Blazing a new trail: Gazzam’s got a brand-new drag

Last Saturday, the Bainbridge Island Parks Foundation and the Bainbridge Island Metro Park & Recreation District celebrated the opening of the Veterane and Knudsen trails, which, together, create a new four-mile loop through the Gazzam Lake Nature Preserve.

Meet your newest walking buddy.

It’s not a pup or a pal, but a new path.

Last Saturday, the Bainbridge Island Parks Foundation and the Bainbridge Island Metro Park & Recreation District celebrated the opening of the Veterane and Knudsen trails, which, together, create a new four-mile loop through the Gazzam Lake Nature Preserve.

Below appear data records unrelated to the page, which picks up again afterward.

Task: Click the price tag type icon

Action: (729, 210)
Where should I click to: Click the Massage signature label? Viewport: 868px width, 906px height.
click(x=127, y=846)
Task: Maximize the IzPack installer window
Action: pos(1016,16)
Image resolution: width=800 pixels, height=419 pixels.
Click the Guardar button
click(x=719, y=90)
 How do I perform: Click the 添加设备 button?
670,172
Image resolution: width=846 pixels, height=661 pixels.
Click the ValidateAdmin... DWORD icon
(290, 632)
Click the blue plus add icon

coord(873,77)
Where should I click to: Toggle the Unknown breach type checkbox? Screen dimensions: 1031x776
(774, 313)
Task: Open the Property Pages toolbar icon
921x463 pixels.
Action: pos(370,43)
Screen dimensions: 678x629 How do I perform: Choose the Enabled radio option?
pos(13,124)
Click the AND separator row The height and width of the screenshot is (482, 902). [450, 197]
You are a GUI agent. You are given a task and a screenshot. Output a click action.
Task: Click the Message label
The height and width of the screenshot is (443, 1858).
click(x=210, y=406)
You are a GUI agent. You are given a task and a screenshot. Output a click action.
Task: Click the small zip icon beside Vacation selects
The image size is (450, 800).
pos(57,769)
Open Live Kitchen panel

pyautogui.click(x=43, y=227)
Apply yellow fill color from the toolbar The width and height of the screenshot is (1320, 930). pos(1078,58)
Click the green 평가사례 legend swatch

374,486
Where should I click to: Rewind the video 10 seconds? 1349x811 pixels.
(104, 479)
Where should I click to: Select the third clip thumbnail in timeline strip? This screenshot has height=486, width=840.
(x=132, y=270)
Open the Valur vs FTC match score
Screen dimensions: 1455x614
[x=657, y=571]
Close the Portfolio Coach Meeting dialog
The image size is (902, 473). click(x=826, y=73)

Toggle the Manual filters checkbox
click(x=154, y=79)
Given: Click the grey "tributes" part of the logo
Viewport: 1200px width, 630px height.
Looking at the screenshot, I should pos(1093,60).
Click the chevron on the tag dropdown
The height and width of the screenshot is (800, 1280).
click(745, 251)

You can thank a crew of college kids for the November debut.Bainbridge Island Parks Foundation established the Summer Trails Crew to help the park district with the backlog of trails waiting to be built.

Traditionally, trail construction has been helmed by volunteers during four-hour work parties held every fourth Saturday of the month. (The park district’s staff and budget is too lean to take the lead here; with 43-plus miles to manage, trails coordinator Erik Sherwin has his hands full with maintenance.)

While the effort of groups like Gear Grinders and BHS’ cross country team has been superb, the staccato set-up makes progress slow; construction takes “months and months and months,” explained Barb Trafton, executive director of the parks foundation.

Enter the Summer Trails Crew. Over the past year, the parks foundation has worked increasingly with the park district to acquire new trails and easements. But with a growing backlog of trails waiting to be built, “we realized the park district needed more help,” said Trafton.

So the parks foundation provided the funding, along with the Bainbridge Community Foundation, to establish a summer workforce completely dedicated to building and maintaining trails.

“We feel like this is going to be an important piece as we sustain trail systems over time,” Trafton said of the program, which she hopes the parks foundation can support annually.

Over the course of six blistering weeks, the recruits, led by Addison Houston, spent 576 hours clearing logs, hedging vegetation, constructing causeways and more — almost all of it by hand.

On the Veterane parcel, Houston’s team picked up where two years of work parties had left off: developing a nearly mile-long path from Baker Hill to the southwest end of the park. It was a two-week project.

Another four weeks, and they had built the Knudsen strand from inception to completion, which stretched for a little more than half a mile.

They also renovated the Rockaway Bluff Trail, which was pooling over in parts with water and mud and bottlenecking through its southern portion. And they helped park district staff top dress the entrance of the Forest to Sky trail for the park district’s big 50th birthday celebration.

“They did a fantastic job for the island, building trails in some very difficult terrain,” said Park Services Director Dan Hamlin. “We’re grateful to them, the Bainbridge Community Foundation, and of course, the Bainbridge Island Park Foundation, for making this happen.”

An updated map for the Gazzam network can be found online. Parking is available at the Gazzam lots at Marshall Road and Deerpath Lane, as well as along Baker Hill Road and Crystal Springs Drive.

 

A little history

David and Joyce Veterane donated the first parcel, 7 acres with 500 feet of shoreline along Crystal Springs Drive, to the park district back in 2005.

The Knudson portion came seven years later, in 2012; the family sold the 8-acre property to the Bainbridge Island Metro Park & Recreation District at a steep discount.

So how come it’s 2015 and we’re just getting the trails now? There were capital funding delays, additional easements that had to be procured, the need to vet planning through the Bainbridge Island Land Trust and a protracted trail-building process — until now.